Massive spending for PreK on the table, but is it effective?

The expansion of state-funded PreK in Minnesota started in 2011 with a $4 million allocation for scholarships for low-income 3 & 4 year-olds from the Republican-led legislature. $40 million was spent on scholarships by the Democrat-led legislature two-years later.  Today, the Republicans are proposing $30 million increase in funding for the scholarships over the biennium and an additional $9.5 million for other school readiness programs. Democrats would put $5 million more into the scholarships and $70 million into school-readiness programs per the Star Tribune.

House and Senate leaders will meet today in conference committee to hash-out their differences in PreK spending contained in the omnibus K-12 Education budget bill.

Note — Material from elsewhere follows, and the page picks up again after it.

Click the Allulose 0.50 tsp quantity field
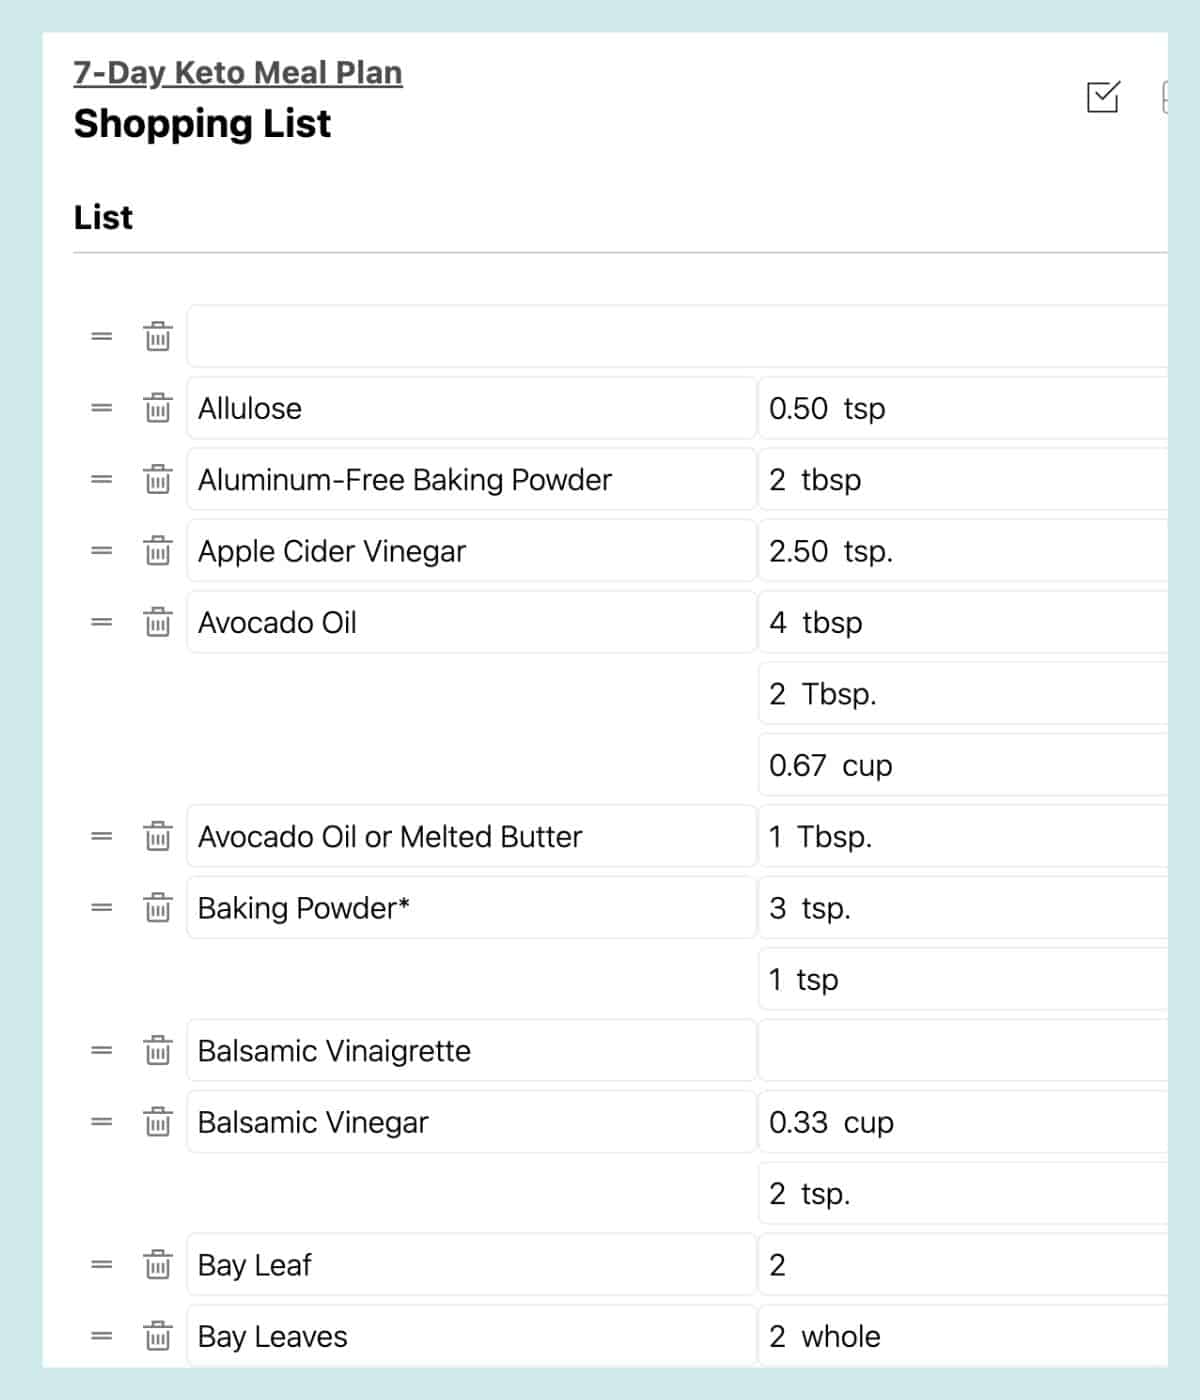 pyautogui.click(x=962, y=408)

Meanwhile, the Governor’s Early Learning Council is pushing for $194 million over the next two-years for PreK expansion for low-income children and Governor Dayton’s massive spending increase is still on the table.  The Governor wants $1.25 billion over the next four years to establish state-funded universal PreK for all Minnesota 4-year-olds– $342 million in the first biennium and $914 million in the second. An additional $28 million over the next two years is proposed by Dayton to provide free breakfast for all Minnesota students in grades PreK-3, regardless of income.

Alpha News reported in March about the coalition of business and union groups pushing for PreK expansion with the common theme of getting kids into formal academic settings sooner as a way to eliminate the state’s achievement gap.

The current scholarship program is in addition to Minnesota’s federally- funded Head Start program.  Childcare providers must be vetted through the Department of Health and Human Services (DHS) “Parent Aware” rating system in order to accept state scholarship money.  Parent Aware was funded out of the Obama administration’s $45 million “Race to the Top” state allocation back in 2011.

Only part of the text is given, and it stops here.